--- SOURCE DATA ---
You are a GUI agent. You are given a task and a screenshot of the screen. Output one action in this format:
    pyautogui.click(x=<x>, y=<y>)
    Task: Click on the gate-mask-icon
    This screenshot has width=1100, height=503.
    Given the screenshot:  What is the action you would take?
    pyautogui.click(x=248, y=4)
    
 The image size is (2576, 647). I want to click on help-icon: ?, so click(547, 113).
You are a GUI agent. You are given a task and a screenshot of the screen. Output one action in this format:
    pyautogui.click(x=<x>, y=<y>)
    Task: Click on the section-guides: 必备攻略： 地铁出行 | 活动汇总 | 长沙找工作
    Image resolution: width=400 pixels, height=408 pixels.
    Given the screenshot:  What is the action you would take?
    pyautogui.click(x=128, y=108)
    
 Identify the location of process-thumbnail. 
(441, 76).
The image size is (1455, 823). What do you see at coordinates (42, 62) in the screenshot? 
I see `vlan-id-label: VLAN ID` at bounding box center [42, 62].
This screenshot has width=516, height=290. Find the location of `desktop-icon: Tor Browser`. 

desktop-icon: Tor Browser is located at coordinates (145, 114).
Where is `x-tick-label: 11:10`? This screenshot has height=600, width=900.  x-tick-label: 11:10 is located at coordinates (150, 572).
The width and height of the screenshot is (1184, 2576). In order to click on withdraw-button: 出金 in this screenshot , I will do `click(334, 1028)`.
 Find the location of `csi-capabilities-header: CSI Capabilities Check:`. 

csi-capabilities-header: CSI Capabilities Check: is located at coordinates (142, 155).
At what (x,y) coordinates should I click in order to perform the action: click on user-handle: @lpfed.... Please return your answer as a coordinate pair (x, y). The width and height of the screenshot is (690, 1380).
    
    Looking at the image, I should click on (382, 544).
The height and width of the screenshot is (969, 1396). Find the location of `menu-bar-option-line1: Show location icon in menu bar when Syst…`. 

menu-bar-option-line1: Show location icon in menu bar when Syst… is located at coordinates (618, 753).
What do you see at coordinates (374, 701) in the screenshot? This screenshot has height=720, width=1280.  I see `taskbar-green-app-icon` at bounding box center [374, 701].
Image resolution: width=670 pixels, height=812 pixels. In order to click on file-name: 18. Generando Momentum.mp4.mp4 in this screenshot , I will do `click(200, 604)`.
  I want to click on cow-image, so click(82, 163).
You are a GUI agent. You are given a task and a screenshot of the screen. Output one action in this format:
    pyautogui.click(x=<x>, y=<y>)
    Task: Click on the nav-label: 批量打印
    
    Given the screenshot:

--- ASSIGNED TASK ---
Would you print the entries from the very first line down through the line containing "The image size is (2576, 647).", including that line, with every line reproduced unchanged?

--- RESPONSE TO THE EXERCISE ---
You are a GUI agent. You are given a task and a screenshot of the screen. Output one action in this format:
    pyautogui.click(x=<x>, y=<y>)
    Task: Click on the gate-mask-icon
    This screenshot has width=1100, height=503.
    Given the screenshot:  What is the action you would take?
    pyautogui.click(x=248, y=4)
    
 The image size is (2576, 647). I want to click on help-icon: ?, so click(547, 113).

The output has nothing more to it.